Blessed are those who are aware of their identity in Jesus Christ and have renounced the methods of this world’s power. They will Inherit the Promised Land in the heavenly places. It says in Psalm 37: 10-11, “A little while, and the wicked will be no more; though you look for them, they will not be found. But the meek will inherit the land”

“Blessed are those who are hunger and thirst for righteousness.” Once they have tasted the righteousness of Christ, they want as much as they can get. They always hunger and thirst for more of the righteousness that is Jesus. We pray that this will be us. As it says in Psalm 34 : 8,9  “Taste and see that the Lord is good; blessed is the one who takes refuge in him. Fear the Lord, you his holy people, for those who fear him lack nothing.” Jesus promised to satisfy our desire for righteousness now and into eternity.

“Blessed are those who had Mercy.” Those whose life is characterized by faithfulness, by mercy, by love for others will receive mercy from God in the last judgment. This is similar to the fifth petition of the Lord’s Prayer: Forgive us our trespasses as we forgive those who trespass against us. This mercy is not something that we do in ourselves, but something that Christ works in us through the power of the Holy Spirit.

“Blessed are those who had purity of heart.” Purity of heart is a single-minded devotion to God.  The opposite of purity of heart is a divided heart. Attempting to serve two masters is a place where doubt is born. 

It says in Psalm 24:3-4, “3. . . Who may stand in His holy place? 4 He who has clean hands and a pure heart, who does not lift up his soul to an idol or swear by a false god.” It requires that we be devoted to God with all our heart, with all our mind, with all our soul and with all our strength. 

“Blessed are the Peace makers” does not mean a passive attitude. Those who have God’s peace readily share it with others — in church, at work and with family and friends. They also proclaim the message, “Repent, for the kingdom of heaven is at hand.” ( Matthew 4:17 ) 

Being called “sons of God” is not a matter of individualistic identity. Rather it is knowing that you belong to the true people of God, and will enter into His inheritance as His followers. 

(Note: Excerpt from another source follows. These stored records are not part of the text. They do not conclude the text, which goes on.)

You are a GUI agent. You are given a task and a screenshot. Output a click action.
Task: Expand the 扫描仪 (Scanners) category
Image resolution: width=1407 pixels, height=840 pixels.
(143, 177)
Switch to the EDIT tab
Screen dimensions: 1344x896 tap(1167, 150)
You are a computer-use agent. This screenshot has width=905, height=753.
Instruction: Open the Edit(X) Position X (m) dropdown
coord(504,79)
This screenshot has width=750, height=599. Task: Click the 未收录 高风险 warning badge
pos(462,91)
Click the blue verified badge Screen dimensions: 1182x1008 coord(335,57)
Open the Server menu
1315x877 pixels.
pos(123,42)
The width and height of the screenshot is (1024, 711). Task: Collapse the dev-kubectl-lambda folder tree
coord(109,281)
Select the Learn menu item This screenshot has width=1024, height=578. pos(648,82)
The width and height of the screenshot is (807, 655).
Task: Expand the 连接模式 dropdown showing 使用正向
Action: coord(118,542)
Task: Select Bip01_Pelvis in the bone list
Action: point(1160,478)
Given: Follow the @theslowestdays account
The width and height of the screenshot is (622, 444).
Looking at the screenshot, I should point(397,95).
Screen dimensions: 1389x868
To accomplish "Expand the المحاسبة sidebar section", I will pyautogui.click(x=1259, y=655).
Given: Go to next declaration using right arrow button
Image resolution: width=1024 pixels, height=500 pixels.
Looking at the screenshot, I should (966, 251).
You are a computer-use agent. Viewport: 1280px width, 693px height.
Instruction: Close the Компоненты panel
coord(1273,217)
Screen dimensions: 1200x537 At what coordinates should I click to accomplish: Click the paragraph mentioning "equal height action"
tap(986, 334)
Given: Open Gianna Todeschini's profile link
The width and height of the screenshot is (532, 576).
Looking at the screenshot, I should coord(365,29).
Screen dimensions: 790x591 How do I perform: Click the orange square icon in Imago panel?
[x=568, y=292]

“Blessed are those who are unjustly persecuted because of righteousness” for their commitment to Jesus.  “Righteousness” is not simply our good deeds. For our good deeds cannot save us. Instead, this righteousness is the righteousness of Christ that He has earned for us with His perfect life and innocent suffering and death. The world hates Jesus and so it hates those who have His righteousness. Therefore, the world persecutes believers.  When this happens in life, Jesus promises us His blessings. While those who oppress God's people may be fortunate for a moment, they who trust the Lord will be fortunate forever. 

 The blessings Jesus pronounced on His disciples was so that they could bless others with what they had received. Jesus gives his followers spiritual eyes to see their path through Him alone.

It is not our job to earn the blessings of the beatitudes.  Instead, Jesus has taken it on Himself to give us these blessings in His love. In order to give us His gifts, He endured our punishment and carried our shame. Therefore, these blessings come to us freely because of God's grace, not because of anything we do.

This also means that being a disciple is to be a continuous learner. Being a disciple demands that our first act of discipleship is to recognize Jesus as our Savior.

We can continue fishing for people, proclaiming the good news of the kingdom. This could come at great cost to ourselves, fighting oppressive powers in Jesus' powerful name. 

When we see people receiving the word of God, and finding healing and freedom in Jesus' name we can announce, "the kingdom of God has drawn near." Amen.